Moon of asteroid 243 Ida

Dactyl (/ˈdæktɪl/ DAK-til), formal designation (243) Ida I, is a small asteroid moon 1200 by 1400 by 1600 m, in size) that orbits 243 Ida, a main-belt asteroid. It was imaged by the Galileo spacecraft on August 28, 1993; Dactyl was discovered while examining the delayed image downloads from Galileo on February 17, 1994. It was provisionally designated S/1993 (243) 1. The satellite was named after the mythical creatures called dactyls, who, according to Greek mythology, lived on Mount Ida.

== Discovery ==
Dactyl was found on 17 February 1994 by Galileo mission member Ann Harch, while examining delayed image downloads from the spacecraft. Galileo recorded 47 images of Dactyl over an observation period of 5.5 hours in August 1993. The spacecraft was 10760 km from Ida and 10870 km from Dactyl when the first image of the moon was captured, 14 minutes before Galileo made its closest approach.

Dactyl was initially designated 1993 (243) 1. It was named by the International Astronomical Union in 1994, for the mythological Dactyls who inhabited Mount Ida on the island of Crete.

== Physical characteristics ==
Dactyl is an "egg-shaped" but "remarkably spherical" object measuring 1.6 by 1.4 by 1.2 km. It is oriented with its longest axis pointing towards Ida. Like Ida, Dactyl's surface exhibits saturation cratering. It is marked by more than a dozen craters with a diameter greater than 80 m, indicating that the moon has suffered many collisions during its history. At least six craters form a linear chain, suggesting that it was caused by locally produced debris, possibly ejected from Ida. Dactyl's craters may contain central peaks, unlike those found on Ida. These features, and Dactyl's spheroidal shape, imply that the moon is gravitationally controlled despite its small size. Like Ida, its average temperature is about 200 K.

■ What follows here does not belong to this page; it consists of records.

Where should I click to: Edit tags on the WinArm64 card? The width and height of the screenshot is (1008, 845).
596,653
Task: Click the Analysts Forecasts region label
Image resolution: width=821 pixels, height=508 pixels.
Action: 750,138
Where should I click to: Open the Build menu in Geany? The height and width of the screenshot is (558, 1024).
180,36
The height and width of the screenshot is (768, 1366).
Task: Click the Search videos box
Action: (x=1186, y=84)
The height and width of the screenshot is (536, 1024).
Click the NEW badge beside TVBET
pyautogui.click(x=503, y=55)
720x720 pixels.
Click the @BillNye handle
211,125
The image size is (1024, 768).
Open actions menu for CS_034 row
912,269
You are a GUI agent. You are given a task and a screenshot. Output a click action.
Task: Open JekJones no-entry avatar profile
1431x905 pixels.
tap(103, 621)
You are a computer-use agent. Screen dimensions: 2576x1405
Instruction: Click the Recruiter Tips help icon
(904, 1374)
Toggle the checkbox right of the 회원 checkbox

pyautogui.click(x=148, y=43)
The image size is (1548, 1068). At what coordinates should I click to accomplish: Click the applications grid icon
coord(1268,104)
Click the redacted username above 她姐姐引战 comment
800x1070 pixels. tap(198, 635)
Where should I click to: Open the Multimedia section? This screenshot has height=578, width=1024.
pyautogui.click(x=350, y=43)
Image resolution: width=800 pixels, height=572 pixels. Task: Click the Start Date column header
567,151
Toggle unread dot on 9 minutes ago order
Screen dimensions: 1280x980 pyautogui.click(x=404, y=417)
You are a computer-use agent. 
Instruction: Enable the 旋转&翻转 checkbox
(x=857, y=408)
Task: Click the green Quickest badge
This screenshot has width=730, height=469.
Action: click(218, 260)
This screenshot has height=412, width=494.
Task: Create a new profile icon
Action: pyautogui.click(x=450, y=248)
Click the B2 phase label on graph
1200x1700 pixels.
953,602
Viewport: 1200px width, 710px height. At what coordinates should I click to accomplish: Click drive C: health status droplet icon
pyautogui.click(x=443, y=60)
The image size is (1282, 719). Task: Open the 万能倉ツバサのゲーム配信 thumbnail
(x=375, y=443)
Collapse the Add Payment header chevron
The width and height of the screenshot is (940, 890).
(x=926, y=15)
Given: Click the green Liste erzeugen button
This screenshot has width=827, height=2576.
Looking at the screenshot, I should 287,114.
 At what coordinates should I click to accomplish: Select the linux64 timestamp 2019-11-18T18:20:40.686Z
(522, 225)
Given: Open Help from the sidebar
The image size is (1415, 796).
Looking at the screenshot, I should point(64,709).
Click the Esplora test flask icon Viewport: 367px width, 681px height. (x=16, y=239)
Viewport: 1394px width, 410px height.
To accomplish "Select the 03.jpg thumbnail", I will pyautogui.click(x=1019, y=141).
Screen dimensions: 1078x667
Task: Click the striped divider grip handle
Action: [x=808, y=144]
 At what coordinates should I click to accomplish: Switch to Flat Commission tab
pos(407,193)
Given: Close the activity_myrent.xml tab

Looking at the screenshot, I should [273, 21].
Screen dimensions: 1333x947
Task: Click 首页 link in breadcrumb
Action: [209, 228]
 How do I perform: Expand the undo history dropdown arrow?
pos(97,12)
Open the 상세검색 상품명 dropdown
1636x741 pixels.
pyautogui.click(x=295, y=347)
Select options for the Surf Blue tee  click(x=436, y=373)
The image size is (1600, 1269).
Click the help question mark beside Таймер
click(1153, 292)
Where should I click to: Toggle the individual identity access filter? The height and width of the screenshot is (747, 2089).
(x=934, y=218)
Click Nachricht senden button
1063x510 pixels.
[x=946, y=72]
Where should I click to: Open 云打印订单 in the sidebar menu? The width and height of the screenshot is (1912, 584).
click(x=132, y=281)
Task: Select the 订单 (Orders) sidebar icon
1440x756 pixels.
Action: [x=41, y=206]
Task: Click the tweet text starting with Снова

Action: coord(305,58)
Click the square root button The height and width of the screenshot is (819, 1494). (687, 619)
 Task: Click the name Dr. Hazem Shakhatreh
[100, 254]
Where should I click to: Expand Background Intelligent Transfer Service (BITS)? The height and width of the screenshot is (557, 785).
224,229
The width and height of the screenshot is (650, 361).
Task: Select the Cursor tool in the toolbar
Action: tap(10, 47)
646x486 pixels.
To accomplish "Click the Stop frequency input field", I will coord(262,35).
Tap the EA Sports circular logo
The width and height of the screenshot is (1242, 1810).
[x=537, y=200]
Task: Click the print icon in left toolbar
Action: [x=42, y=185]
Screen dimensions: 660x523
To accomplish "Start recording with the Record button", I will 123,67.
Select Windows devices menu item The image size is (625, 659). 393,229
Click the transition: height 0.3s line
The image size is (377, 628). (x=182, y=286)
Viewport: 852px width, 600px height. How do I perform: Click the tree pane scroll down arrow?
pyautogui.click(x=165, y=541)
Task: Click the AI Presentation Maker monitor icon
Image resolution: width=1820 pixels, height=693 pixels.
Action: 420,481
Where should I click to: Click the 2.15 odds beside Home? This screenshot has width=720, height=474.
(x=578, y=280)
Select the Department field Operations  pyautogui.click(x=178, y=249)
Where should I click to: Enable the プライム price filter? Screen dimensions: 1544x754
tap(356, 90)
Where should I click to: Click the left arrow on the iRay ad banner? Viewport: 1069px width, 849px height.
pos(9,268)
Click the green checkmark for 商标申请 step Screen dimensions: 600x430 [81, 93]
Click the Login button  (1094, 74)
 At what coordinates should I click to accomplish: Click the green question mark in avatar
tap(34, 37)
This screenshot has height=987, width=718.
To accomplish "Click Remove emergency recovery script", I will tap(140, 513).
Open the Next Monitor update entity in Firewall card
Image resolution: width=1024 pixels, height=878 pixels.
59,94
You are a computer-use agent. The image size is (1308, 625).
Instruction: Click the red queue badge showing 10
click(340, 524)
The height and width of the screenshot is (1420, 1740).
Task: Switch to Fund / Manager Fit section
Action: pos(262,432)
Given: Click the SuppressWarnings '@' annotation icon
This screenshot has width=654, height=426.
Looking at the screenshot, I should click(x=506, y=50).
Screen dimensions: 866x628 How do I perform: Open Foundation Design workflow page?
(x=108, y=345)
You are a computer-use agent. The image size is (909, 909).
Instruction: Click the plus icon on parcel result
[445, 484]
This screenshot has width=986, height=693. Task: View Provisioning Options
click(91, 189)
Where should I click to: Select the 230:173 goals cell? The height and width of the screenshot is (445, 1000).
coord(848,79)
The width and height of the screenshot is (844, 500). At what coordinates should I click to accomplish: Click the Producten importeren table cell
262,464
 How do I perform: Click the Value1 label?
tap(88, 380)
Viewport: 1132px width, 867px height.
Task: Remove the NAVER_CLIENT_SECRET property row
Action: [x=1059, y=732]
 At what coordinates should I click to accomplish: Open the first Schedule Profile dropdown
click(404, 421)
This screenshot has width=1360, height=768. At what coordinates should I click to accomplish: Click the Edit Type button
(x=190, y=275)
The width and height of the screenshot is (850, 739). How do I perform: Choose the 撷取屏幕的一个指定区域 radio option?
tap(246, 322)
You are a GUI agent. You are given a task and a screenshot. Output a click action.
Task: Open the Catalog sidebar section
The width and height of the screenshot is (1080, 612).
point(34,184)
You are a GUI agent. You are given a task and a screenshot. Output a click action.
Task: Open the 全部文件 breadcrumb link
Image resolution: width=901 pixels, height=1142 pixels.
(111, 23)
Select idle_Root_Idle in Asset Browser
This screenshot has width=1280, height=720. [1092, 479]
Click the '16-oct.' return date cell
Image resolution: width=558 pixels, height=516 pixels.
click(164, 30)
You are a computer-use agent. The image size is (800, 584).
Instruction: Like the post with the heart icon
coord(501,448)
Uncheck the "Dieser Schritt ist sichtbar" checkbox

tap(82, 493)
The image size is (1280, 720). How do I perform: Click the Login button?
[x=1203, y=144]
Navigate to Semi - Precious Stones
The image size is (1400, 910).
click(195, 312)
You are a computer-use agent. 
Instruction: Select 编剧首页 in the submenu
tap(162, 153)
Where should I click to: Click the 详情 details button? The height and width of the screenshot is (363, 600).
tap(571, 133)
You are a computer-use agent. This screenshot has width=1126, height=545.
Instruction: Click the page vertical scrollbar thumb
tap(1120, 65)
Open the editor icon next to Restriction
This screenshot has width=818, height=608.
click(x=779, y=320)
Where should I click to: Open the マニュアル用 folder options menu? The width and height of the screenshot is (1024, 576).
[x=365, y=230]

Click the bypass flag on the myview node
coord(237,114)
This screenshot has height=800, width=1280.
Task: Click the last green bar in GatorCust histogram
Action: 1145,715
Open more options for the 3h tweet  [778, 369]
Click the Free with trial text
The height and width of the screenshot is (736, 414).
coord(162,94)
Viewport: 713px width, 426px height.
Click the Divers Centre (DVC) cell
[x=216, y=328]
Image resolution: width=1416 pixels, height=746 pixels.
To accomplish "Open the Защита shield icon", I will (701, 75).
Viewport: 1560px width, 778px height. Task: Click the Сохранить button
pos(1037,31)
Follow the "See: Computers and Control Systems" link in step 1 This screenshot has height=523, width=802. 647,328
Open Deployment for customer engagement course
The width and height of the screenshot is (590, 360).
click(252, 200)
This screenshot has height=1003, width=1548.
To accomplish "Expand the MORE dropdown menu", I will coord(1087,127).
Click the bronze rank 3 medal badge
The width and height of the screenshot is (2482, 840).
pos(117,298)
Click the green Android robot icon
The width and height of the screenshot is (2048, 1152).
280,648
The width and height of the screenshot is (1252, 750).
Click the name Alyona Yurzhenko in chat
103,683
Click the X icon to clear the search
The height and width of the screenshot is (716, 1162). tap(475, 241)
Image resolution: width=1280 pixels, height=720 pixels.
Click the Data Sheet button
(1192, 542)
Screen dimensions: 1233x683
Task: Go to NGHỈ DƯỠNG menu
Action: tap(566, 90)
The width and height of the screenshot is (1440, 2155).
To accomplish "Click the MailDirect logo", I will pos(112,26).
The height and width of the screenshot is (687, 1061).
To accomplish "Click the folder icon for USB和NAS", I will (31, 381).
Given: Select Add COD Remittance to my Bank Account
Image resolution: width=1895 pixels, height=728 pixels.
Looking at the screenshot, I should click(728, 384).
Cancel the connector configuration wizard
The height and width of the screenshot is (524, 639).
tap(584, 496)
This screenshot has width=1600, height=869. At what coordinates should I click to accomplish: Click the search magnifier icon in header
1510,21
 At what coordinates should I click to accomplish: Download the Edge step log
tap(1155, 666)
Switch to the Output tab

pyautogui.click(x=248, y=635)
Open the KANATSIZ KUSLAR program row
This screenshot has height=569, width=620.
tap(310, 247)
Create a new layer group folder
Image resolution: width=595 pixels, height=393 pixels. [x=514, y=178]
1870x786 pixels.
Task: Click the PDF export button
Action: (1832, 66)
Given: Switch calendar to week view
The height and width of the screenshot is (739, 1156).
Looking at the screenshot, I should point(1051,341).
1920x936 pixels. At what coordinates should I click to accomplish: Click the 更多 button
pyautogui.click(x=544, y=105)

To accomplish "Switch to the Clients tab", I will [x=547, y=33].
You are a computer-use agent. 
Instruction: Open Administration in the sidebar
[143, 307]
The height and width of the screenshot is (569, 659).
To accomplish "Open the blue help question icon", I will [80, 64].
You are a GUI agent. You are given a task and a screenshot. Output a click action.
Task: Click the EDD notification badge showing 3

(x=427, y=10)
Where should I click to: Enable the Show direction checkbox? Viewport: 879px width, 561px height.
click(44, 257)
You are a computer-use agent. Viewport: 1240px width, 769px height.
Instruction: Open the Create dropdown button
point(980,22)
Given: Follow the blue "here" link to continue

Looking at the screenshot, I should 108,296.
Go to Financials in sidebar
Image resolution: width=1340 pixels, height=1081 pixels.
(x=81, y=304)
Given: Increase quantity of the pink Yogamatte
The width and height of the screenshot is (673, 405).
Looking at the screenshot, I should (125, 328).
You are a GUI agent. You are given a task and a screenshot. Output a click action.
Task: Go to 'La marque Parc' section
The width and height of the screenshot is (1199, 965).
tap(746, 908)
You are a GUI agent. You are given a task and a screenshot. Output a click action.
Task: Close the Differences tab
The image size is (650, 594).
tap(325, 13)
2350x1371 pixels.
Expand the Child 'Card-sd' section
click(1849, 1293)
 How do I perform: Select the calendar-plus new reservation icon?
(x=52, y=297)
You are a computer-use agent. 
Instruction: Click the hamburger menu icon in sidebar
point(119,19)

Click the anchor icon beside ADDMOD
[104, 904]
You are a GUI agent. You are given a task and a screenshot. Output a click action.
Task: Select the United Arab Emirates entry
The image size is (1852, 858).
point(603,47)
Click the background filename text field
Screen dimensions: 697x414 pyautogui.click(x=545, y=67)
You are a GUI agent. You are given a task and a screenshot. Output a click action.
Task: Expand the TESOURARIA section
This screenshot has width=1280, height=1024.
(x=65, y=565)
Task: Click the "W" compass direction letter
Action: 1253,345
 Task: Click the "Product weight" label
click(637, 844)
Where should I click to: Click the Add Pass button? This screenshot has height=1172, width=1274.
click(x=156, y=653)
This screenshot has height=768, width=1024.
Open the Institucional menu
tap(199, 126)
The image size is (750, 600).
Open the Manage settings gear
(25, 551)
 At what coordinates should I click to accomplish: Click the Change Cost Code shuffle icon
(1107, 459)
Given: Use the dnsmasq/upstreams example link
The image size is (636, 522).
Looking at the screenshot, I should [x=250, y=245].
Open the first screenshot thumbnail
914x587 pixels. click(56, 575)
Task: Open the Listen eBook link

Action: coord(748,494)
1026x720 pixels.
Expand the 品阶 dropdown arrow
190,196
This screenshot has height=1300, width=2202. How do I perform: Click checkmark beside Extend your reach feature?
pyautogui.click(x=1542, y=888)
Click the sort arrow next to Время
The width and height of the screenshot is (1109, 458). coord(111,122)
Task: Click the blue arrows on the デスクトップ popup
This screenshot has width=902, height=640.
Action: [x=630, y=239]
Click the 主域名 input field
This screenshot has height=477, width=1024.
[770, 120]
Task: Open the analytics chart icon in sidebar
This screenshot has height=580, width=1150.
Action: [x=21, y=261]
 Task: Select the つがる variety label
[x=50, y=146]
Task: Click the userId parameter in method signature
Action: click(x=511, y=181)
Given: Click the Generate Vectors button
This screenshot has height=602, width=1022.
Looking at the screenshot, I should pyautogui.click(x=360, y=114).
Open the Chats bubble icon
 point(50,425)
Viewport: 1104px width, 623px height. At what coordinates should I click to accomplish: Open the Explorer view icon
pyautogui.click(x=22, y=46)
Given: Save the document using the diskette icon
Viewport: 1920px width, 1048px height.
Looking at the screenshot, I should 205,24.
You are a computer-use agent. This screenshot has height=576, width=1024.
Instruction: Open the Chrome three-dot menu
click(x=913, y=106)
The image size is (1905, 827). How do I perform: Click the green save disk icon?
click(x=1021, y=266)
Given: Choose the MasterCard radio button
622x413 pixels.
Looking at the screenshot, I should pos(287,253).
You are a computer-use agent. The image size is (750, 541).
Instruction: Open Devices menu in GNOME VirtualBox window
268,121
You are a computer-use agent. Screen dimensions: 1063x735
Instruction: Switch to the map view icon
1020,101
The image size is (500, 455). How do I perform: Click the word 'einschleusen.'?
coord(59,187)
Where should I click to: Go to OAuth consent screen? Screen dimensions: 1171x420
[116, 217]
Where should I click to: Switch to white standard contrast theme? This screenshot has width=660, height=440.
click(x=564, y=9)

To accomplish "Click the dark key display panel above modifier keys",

Dactyl shares many characteristics with Ida. Their albedos and reflection spectra are very similar. The small differences indicate that the space weathering process is less active on Dactyl. Its small size would make the formation of significant amounts of regolith impossible. This contrasts with Ida, which is covered by a deep layer of regolith.

The two largest imaged craters on Dactyl were named Acmon /ˈækmən/ and Celmis /ˈsɛlmᵻs/, after two of the mythological Dactyls. Acmon is the largest crater in the above image, and Celmis is near the bottom of the image, mostly obscured in shadow. The craters are 300 and 200 meters in diameter, respectively.

== Orbit ==

Diagram of potential orbits of Dactyl around Ida

Dactyl's orbit around Ida is not precisely known. Galileo was in the plane of Dactyl's orbit when most of the images were taken, which made determining its exact orbit difficult. Dactyl orbits in the prograde direction and is inclined about 8° to Ida's equator. Based on computer simulations, Dactyl's pericenter must be more than about 65 km from Ida for it to remain in a stable orbit. The range of orbits generated by the simulations was narrowed down by the necessity of having the orbits pass through points at which Galileo observed Dactyl to be at 16:52:05 UT on 28 August 1993, about 90 km from Ida at longitude 85°. On 26 April 1994, the Hubble Space Telescope observed Ida for eight hours and was unable to spot Dactyl. It would have been able to observe it if it were more than about 700 km from Ida.

If in a circular orbit at the distance at which it was seen, Dactyl's orbital period would be about 20 hours. Its orbital speed is roughly 10 m/s, "about the speed of a fast run or a slowly thrown baseball".

== Age and origin ==
Dactyl may have originated at the same time as Ida, from the disruption of the Koronis parent body. However, it may have formed more recently, perhaps as ejecta from a large impact on Ida. It is extremely unlikely that it was captured by Ida. Dactyl may have suffered a major impact around 100 million years ago, which reduced its size.

Dactyl was the first asteroid moon discovered. Its discovery settled the long debate over the existence of asteroid moons.